Cosa deve ancora succedere perché qualcuno, a Berna e a Bellinzona, scenda dal pero?
Non se ne può più! Nei giorni scorsi abbiamo appreso che i ristorni dei frontalieri versati nell’anno di disgrazia 2019 sono lievitati alla stratosferica cifra di 95 milioni di franchetti! Siamo quindi alla soglia dei 100 milioni di Fr che in tempo di crisi nera partono dal Ticino per finire nel pozzo senza fondo delle casse pubbliche del Belpaese. I cui politicanti, per tutto ringraziamento, ci sputano in faccia.
Chiaro che i ristorni aumentano: grazie alla devastante libera circolazione delle persone, voluta dalla partitocrazia, il numero dei frontalieri cresce sempre più. E solo un settimo di loro lavora in settori dove c’è carenza di manodopera residente. Un motivo in più per votare SI’ all’iniziativa “Per la limitazione”: c’è tempo fino a mezzogiorno!
Che i vicini a sud non vogliano rivedere la Convenzione del 1974 e firmare il “nuovo” accordo sulla fiscalità dei frontalieri, accordo che è sul tavolo dal remoto 2015, ormai l’hanno capito anche i paracarri. Dopo 5 anni che ci facciamo sontuosamente prendere per i fondelli, si converrà che anche la pazienza degli svizzerotti – per quanto fessi possano essere – debba giungere al capolinea. Ricordiamo che anche la famosa “road map” tra Svizzera ed Italia è da tempo finita nel cestino della carta straccia.
Basta scuse
E che da oltreramina non si sognino di invocare, quale scusante alle loro clamorose inadempienze, fetecchiate come il presunto “caso permessi”: ovvero la più che legittima, ed anzi doverosa, pretesa del Dipartimento delle Istituzioni di esperire dei controlli prima di rilasciare permessi B e C. Controlli, sia detto per inciso, che sono all’acqua di rose se paragonati alle iniziative vessatorie della Guardia di finanza nei confronti degli italiani residenti all’estero.
Semplicemente, i politicanti tricolore non vogliono firmare il nuovo accordo. Punto.
Fino a quando?
La domanda a questo punto è una sola: fino a quando intendiamo far finta che sia tutto normale? A seguito dello stramaledetto virus cinese, con cui – tra l’altro – a marzo ci siamo impestati per colpa delle frontiere spalancate sul Belpaese, i conti cantonali andranno in profondo rosso (è già annunciato un deficit di 270 milioni di franchetti). La disoccupazione schizzerà alle stelle. E noi dovremmo regalare al Belpaese… 100 milioni?
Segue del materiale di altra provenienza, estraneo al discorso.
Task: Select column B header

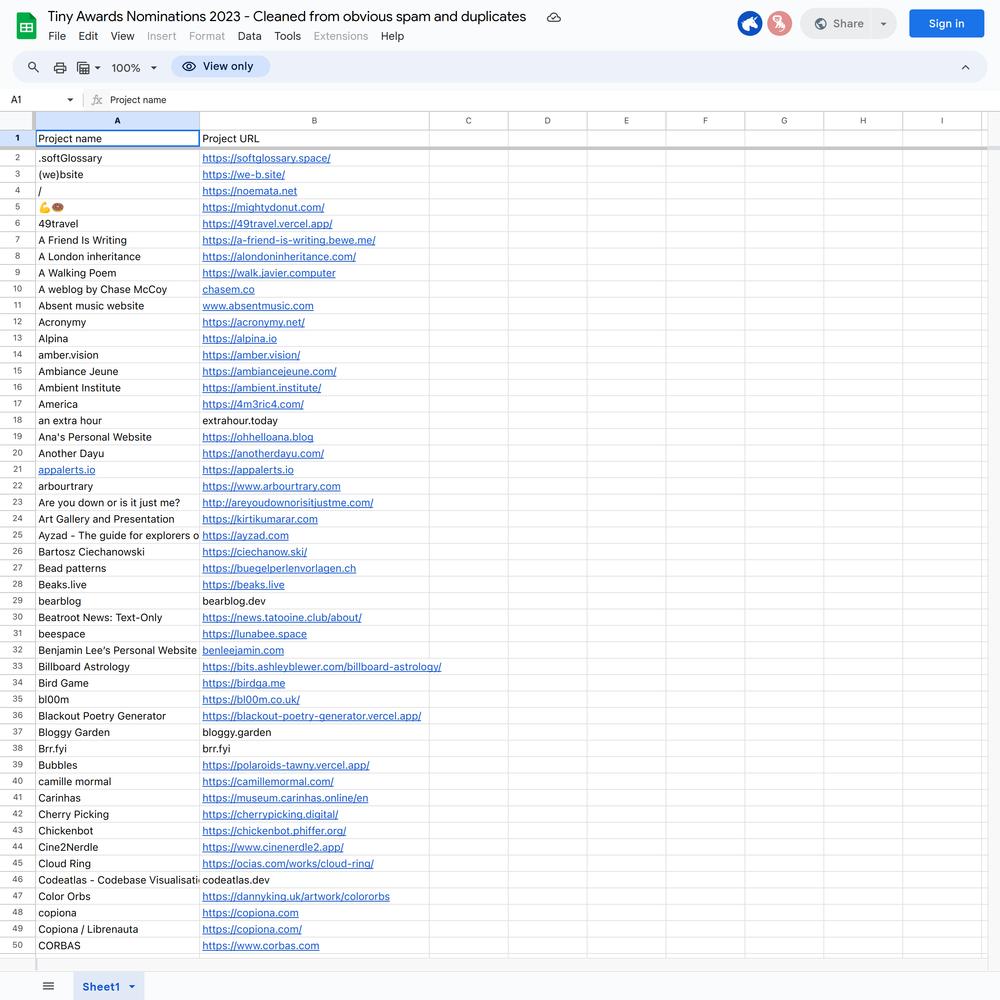Action: click(x=314, y=121)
Questo quando il Lussemburgo, Stato membro della fallita UE, di ristorni per i frontalieri attivi sul proprio territorio versa zero?
E la perizia?
Ci pare di ricordare che il governicchio cantonale, in tempi nemmeno troppo remoti, abbia commissionato all’Università di Lucerna una perizia sulla vetusta Convenzione del 1974. Dalla perizia è emerso, ma tu guarda i casi della vita, che disdire la Convenzione “sa po’”. Senza che questo significhi far saltare automaticamente anche gli accordi di doppia imposizione con l’Italia.
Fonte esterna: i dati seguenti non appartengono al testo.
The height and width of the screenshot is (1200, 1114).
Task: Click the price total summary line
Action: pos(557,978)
Forse abbiamo perso qualche puntata, ma non ci risulta che il governicchio – forte dell’esito della perizia lucernese – abbia preteso dai camerieri dell’UE in Consiglio federale la disdetta della Convenzione del 1974 annunciando, in caso contrario, il blocco dei ristorni.
Ma allora, se non intende servirsene, il CdS la perizia l’ha commissionata per cosa? Tanto per la goduria di spendere ulteriori soldi pubblici?
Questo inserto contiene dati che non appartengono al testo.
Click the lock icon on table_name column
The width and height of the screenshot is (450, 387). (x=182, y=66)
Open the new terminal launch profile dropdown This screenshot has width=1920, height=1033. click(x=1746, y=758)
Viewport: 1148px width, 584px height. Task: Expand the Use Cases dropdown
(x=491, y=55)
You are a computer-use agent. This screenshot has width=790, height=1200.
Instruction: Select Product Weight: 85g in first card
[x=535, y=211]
Oppure vuoi vedere che sotto sotto il committente sperava che il responso della perizia sarebbe stato diverso, per poter giustificare ad oltranza la propria politica del “sa po’ fa nagott”?
Concetto semplice
A costo di essere ripetitivi, ribadiamo per l’ennesima volta il (semplice) concetto. Occorre:
- Bloccare i ristorni
- Disdire la Convenzione del 1974.
Altrimenti non se ne uscirà mai!
Ed è ovvio che, anche sul punto 2, la Lega tornerà alla carica con Berna.